In the reply, give back exactly the lines from the one with "Screen dimensions: 1263x886" through the last line of the records, without pictures.

----- RECORD EXTRACTS -----

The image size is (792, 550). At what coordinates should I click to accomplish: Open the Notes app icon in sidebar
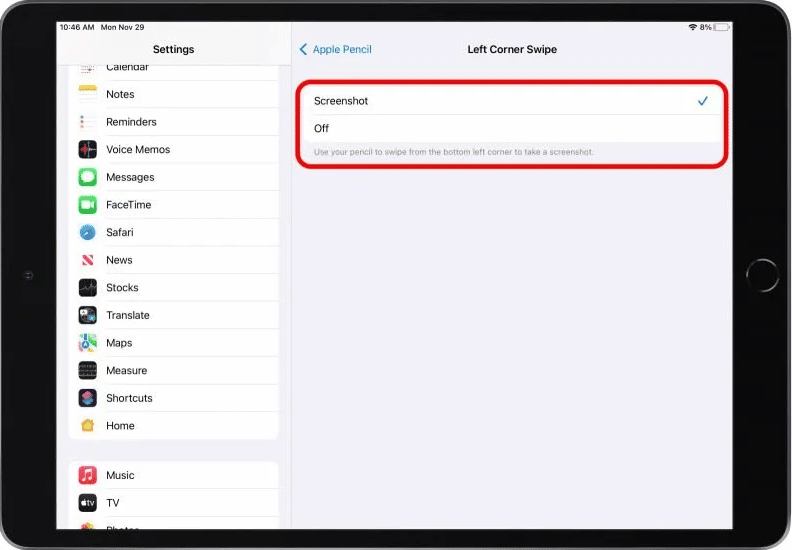pyautogui.click(x=88, y=94)
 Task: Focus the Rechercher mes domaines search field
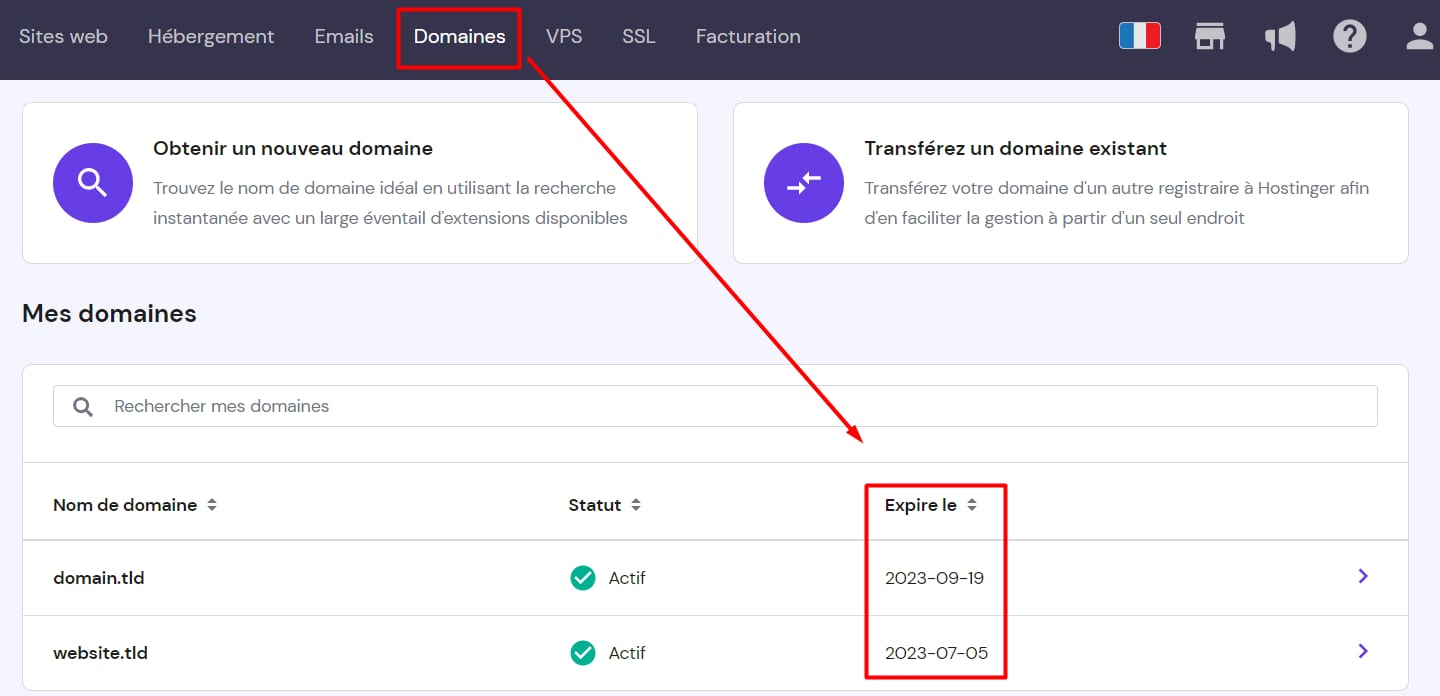pyautogui.click(x=715, y=406)
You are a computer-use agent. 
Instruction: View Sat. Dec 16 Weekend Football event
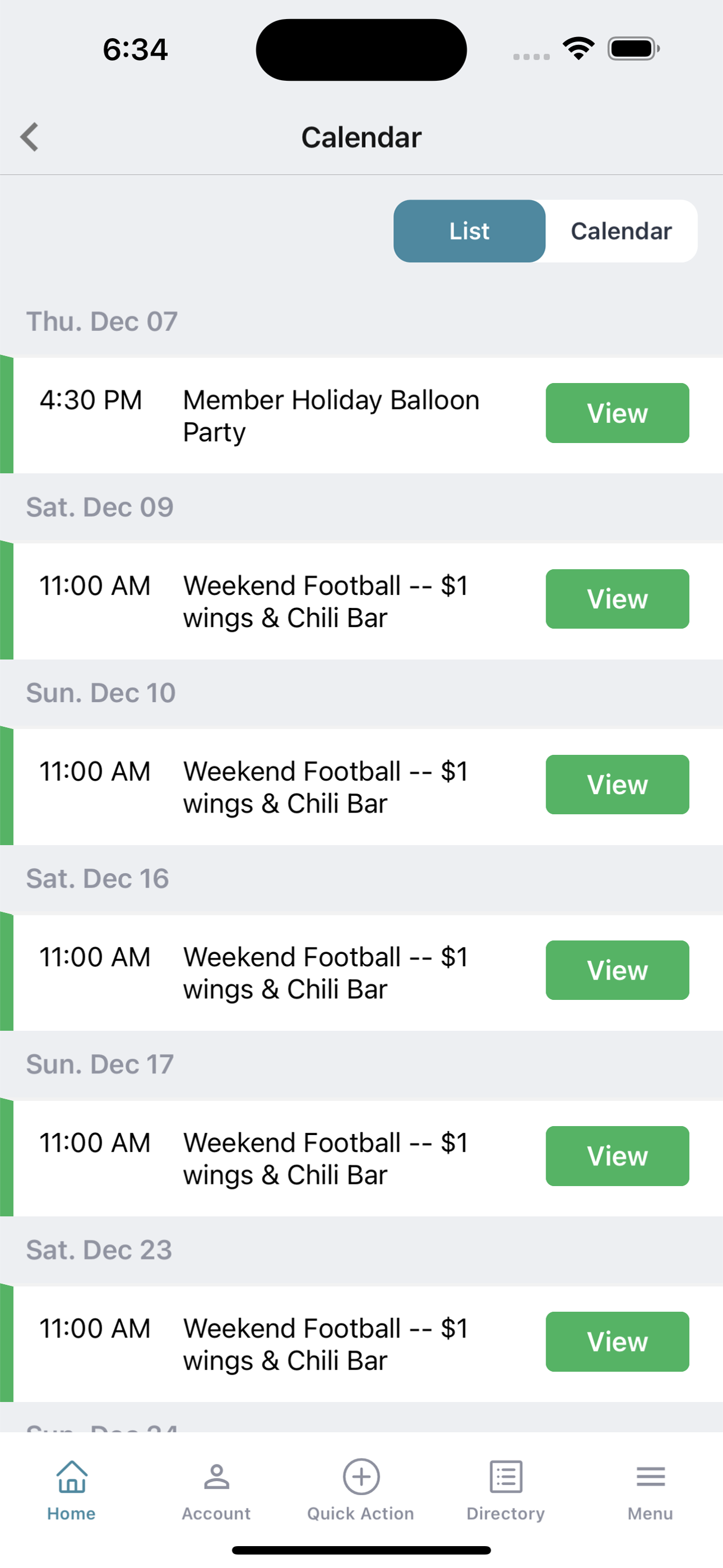tap(617, 970)
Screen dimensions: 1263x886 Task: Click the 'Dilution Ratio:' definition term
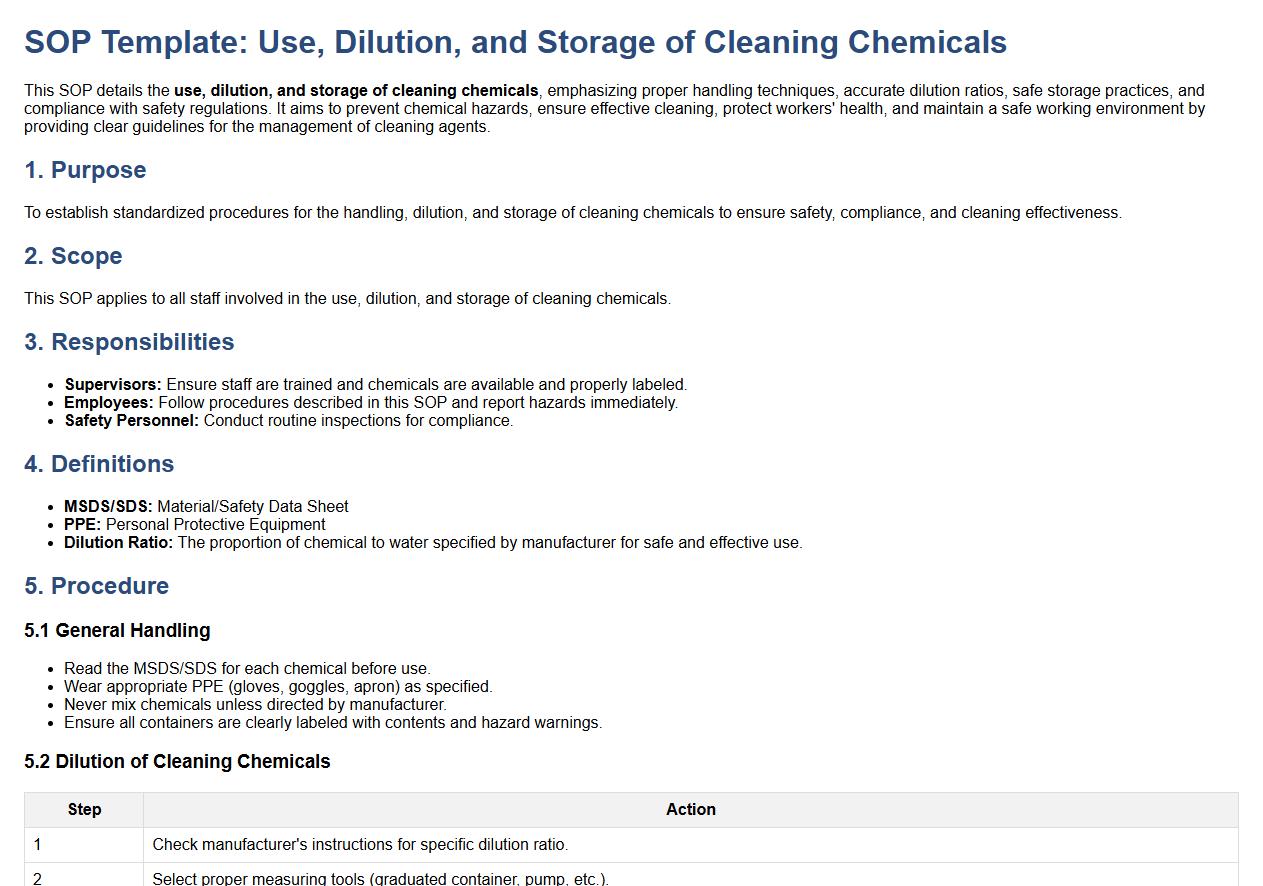click(118, 542)
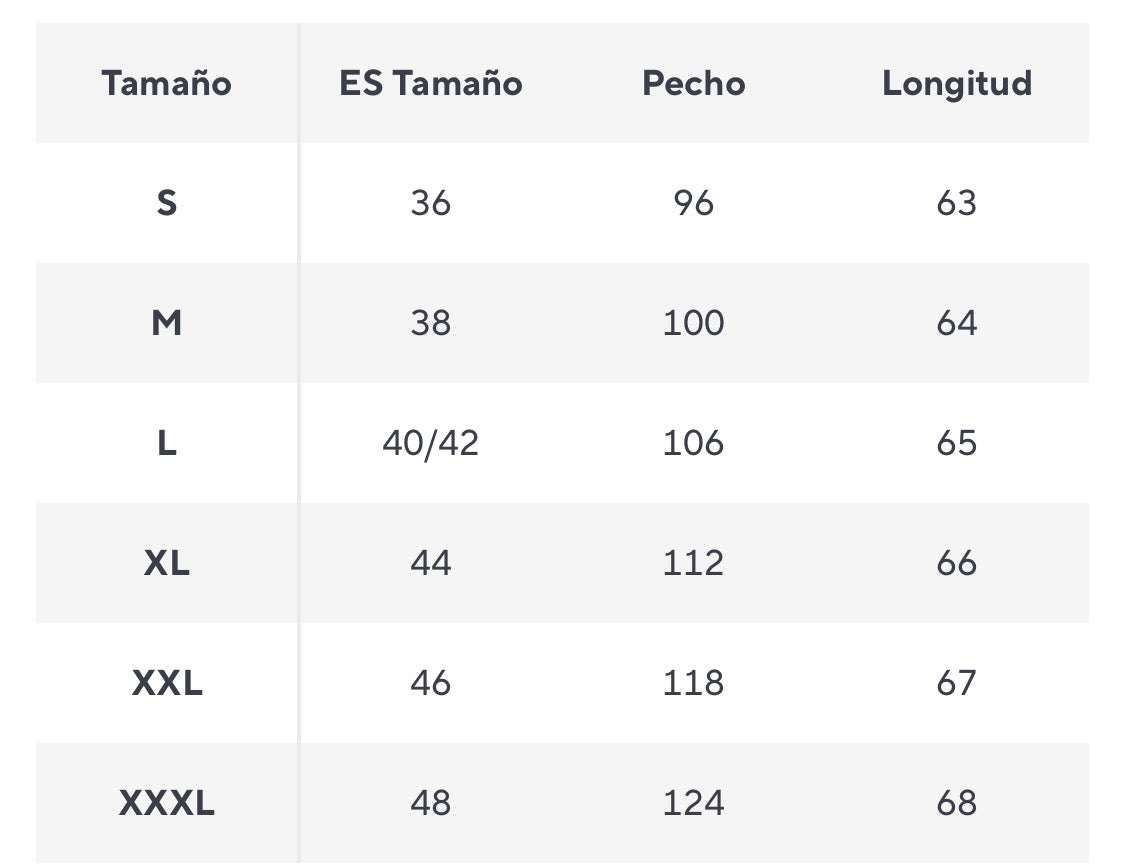Screen dimensions: 1125x865
Task: Select chest value 124 in XXXL row
Action: (x=693, y=803)
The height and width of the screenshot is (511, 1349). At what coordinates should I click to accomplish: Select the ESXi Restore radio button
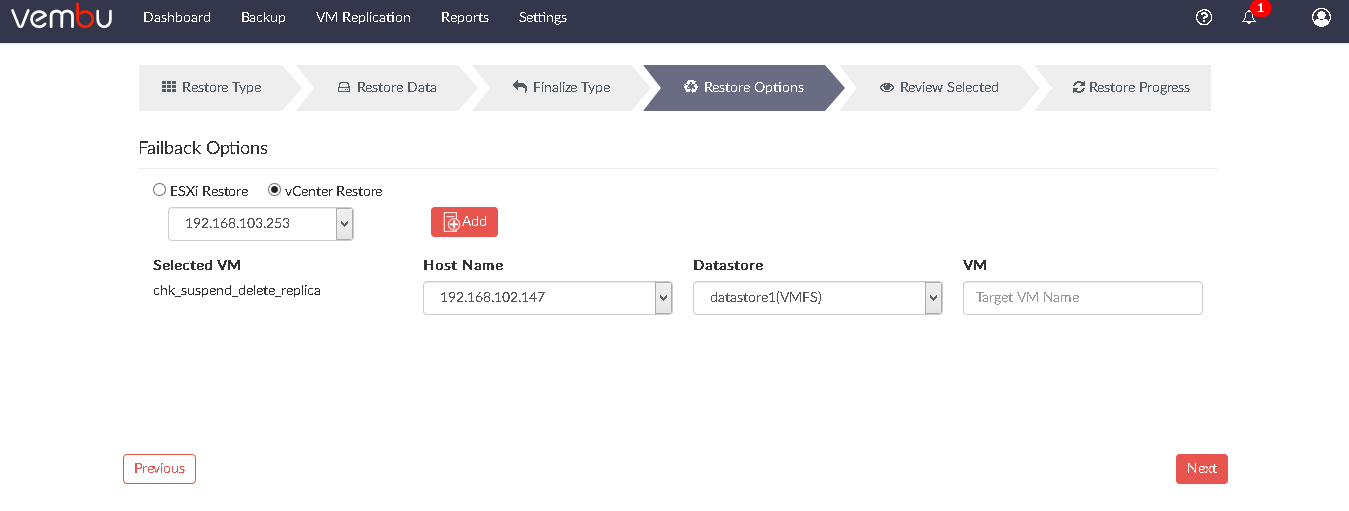pyautogui.click(x=160, y=190)
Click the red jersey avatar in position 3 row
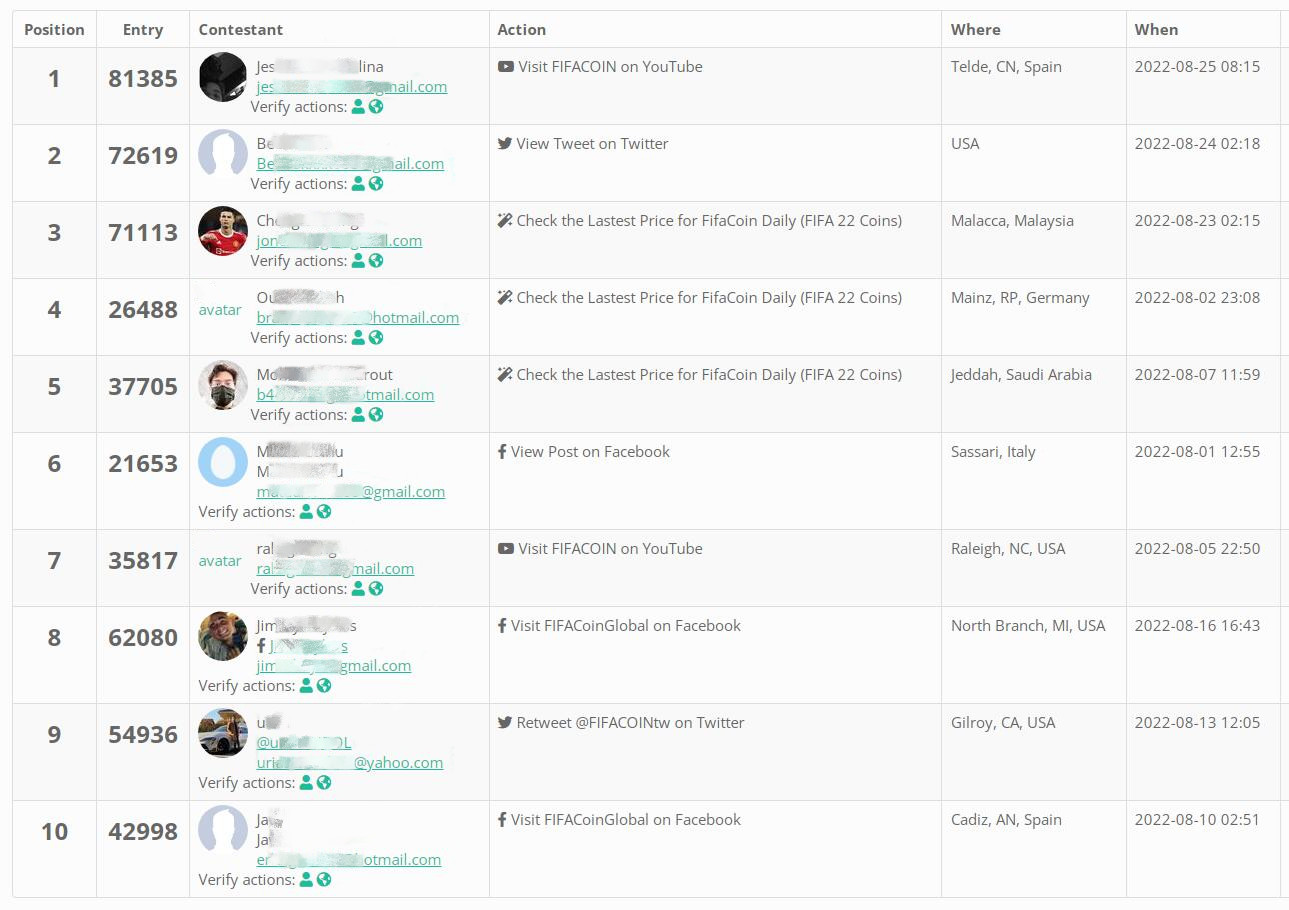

-----

WORKED SOLUTION
Screen dimensions: 1263x886 Task: Click the 'Dilution Ratio:' definition term
click(118, 542)
Screen dimensions: 1125x865
Task: Select chest value 124 in XXXL row
Action: (x=693, y=803)
The height and width of the screenshot is (511, 1349). At what coordinates should I click to accomplish: Select the ESXi Restore radio button
pyautogui.click(x=160, y=190)
Click the red jersey avatar in position 3 row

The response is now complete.